«L’importante è riprendere a giocare, ovviamente garantendo la sicurezza necessaria. Solo così si può pensare di tamponare la crisi che si è venuta a creare. Poi però bisogna cambiare la struttura del nostro calcio». È questa l’idea di Umberto Calcagno, avvocato e vicepresidente dell’Associazione italiana calciatori, nonché favorito per la successione a Damiano Tommasi alla presidenza, in un’intervista di Luciano Mondellini per Milano Finanza.
«Il calcio italiano è quello che tra i principali Paesi europei distribuisce meno ai più piccoli. Sia in termini di quanto la Serie A retrocede alle divisioni inferiori: in Italia siamo sul 10% dei proventi, mentre in altri campionati si va dal 15 al 17%. E sia per quel che concerne la forbice tra quanto incassano i top club e le società piccole in Serie A. In Inghilterra, che rappresenta il torneo più avanzato al mondo, questo divario è molto inferiore», ha proseguito.
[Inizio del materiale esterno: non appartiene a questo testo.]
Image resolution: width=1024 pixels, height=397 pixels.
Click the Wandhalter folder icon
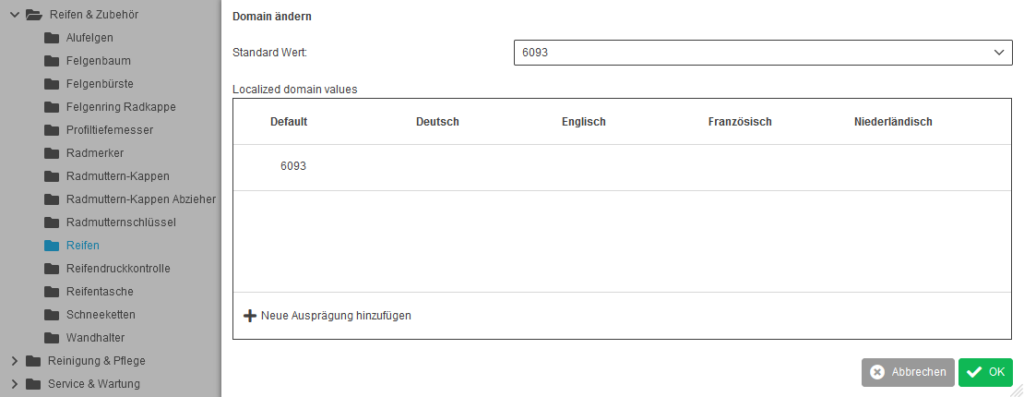coord(52,338)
«Se punterò anche su questo nel programma elettorale? Sicuro. Ma al momento le elezioni sono lontane e bisogna tamponare l’emergenza. Si parla sempre del calcio come un mondo dorato, in realtà il 50% dei calciatori professionisti guadagna meno di 50 mila euro lordi all’anno e questa percentuale si allarga al 70% se si considera il totale dei tesserati, visto che il 70% dei professionisti lavora in club di LegaPro. Ma non è finita qui. Oltre a quelli che ho citato ci sono poi 4mila accordi economici depositati per la Serie D oltre a Serie A e B femminile. De jure queste persone non sono professionisti ma de facto lo sono, vivono di calcio».
«Taglio stipendi? Il mondo del calcio è un universo variegato. Posso capire che i top club possano chiedere la sospensione di alcune mensilità a star milionarie, ma noi abbiamo società minori che vogliono che i propri dipendenti si taglino almeno due mensilità su quattro. Quando per chi guadagna 2.500 euro al mese non percepire una mensilità è un sacrificio già non di poco».
«Come associazione sicuramente daremo vita a un fondo solidaristico insieme con la Figc e spero che possano aderire altre componenti del calcio come le leghe di serie A e serie B. Sistema con una punta molto forte ma con una base fragilissima? E’ esattamente così e questa tendenza potrebbe ulteriormente acuirsi se prendessero piede manifestazioni che puntano sempre più a premiare i forti e mai a far ricadere i benefici del mondo del calcio anche sui più piccoli».
«Le parole di Tardelli (candidato alla presidenza Aic, ndr)? Io posso rispondere che io e mio fratello abbiamo sempre tutelato i calciatori e il lavoro di tutti i nostri iscritti», ha concluso Calcagno.